Os projetos são muitos e os títulos falam por si só: “Diálogos Sonoros”, “Contos Brasileiros”, “Rodas de Leitura”, “Ópera Literária”, e outros que misturam desde a literatura infantil até a leitura dramática. De acordo com o assistente da Gerência de Ação Cultural do Sesc, Francis Manzoni, a instituição compreende que parte indispensável da experiência humana está na literatura oral e escrita. Do mesmo modo é sensível às novas tecnologias que guardam outras experiências. “Durante muito tempo os livros foram inacessíveis à maior parte das pessoas e esse cenário coloca a oralidade em destaque na transmissão da cultura dos livros”, comenta. “Por isso, para estimular o gosto pelas narrativas e pelas obras literárias, o Sesc realiza várias atividades destinadas às crianças e aos adultos.”

Com as “Rodas de Leitura”, por exemplo, o Sesc Pinheiros apresenta em janeiro um novo modelo ao inserir a literatura por meio de brincadeiras. Outros projetos, como o realizado em novembro na Mostra Sesc de Artes 2010, trouxeram às unidades de Interlagos e Pompeia o grupo português Social Smokers, praticante do poetryslam, numa performance de leitura poética e musical. Outra experimentação da Mostra foi a performance Sybabelia, com André Vallias e Lica Cecato, composta por imagens, sons e transcriações de poetas como a japonesa Ono No Komachi e Haroldo de Campos.

ABC das letras

Para o público infantil, um dos atrativos é o “De quem é essa história?”, realizado no Sesc Araraquara. Criado em 2007 e apoiado pela Secretaria Municipal da Educação de Araraquara, busca fortalecer de forma lúdica e instrutiva os laços existentes entre as crianças e a literatura brasileira e mundial através de histórias narradas por profissionais. O projeto já explorou o vasto repertório dos contos de fadas adaptados de clássicos europeus, percorreu a cultura popular brasileira ao homenagear Monteiro Lobato e sua obra, abordou a produção literária do Brasil durante a década de 1980 e ainda na edição de 2010 flertou com os títulos infantis lançados por autores como Tatiana Belinky, Leo Cunha, Heloisa Prieto, Flávio de Souza e Daniel Munduruku.

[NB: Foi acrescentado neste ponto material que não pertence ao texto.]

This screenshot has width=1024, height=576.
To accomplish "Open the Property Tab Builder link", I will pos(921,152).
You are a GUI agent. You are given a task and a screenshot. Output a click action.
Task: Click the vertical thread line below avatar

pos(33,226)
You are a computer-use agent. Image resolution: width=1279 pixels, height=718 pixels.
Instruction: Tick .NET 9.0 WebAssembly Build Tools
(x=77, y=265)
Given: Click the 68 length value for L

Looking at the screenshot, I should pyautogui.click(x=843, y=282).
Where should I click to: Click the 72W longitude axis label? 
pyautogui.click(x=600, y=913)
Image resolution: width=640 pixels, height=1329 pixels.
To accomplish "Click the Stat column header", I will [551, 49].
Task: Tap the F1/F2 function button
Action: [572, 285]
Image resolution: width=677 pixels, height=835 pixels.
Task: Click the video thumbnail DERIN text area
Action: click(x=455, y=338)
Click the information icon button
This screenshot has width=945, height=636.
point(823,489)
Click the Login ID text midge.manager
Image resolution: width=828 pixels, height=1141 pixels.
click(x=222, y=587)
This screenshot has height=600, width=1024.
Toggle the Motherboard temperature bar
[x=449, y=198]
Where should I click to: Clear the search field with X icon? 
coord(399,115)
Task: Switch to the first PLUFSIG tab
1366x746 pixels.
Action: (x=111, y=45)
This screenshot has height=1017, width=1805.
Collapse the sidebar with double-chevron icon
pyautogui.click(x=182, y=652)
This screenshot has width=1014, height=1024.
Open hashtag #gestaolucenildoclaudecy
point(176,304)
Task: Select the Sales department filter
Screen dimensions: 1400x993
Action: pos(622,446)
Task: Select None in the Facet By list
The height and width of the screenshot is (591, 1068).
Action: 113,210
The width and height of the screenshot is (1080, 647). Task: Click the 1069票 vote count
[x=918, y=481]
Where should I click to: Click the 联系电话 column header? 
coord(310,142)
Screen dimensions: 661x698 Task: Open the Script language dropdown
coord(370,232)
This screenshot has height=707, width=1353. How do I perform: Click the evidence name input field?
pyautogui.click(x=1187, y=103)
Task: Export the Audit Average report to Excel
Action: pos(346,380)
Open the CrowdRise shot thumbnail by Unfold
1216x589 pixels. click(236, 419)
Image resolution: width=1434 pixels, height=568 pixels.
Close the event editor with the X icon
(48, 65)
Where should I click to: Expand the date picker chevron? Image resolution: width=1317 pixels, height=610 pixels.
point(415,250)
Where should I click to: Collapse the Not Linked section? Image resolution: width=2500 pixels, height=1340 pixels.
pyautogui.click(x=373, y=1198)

Além da gama de atividades, há também o Programa BiblioSesc, pelo qual dois caminhões de livros em forma de biblioteca volante (foto) emprestam títulos e periódicos em onze bairros de São Paulo, nas regiões de Interlagos e Itaquera. “Como a literatura nem sempre pode ser traduzida como espetáculo e a leitura é quase sempre um hábito, trabalhamos permanentemente com projetos que visam formar novos leitores e estimular quem já gosta de ler e quer se aprofundar”, informa Manzoni. “Assim, experimentamos conexões entre tecnologias, literatura e outras linguagens artísticas”.

Saiba mais:
 Sarau (do latim seranus): evento cultural ou musical utilizado para as pessoas se expressarem por meio da dança, da poesia, leitura de livros, pintura e teatro.
Cantigas de roda ou cirandas: brincadeiras, geralmente infantis, pelas quais as pessoas
de mãos dadas cantam as melodias folclóricas.
Canto gregoriano: gênero de música vocal caracterizada pela repetição da voz acompanhada pelo órgão musical na liturgia católica romana.
Cordel: tipo de poema popular, originalmente oral, cujo nome surgiu em Portugal.
Folclore: gênero de cultura popular – constituída por costumes e tradições – transmitida através das lendas, provérbios, canções e brincadeiras.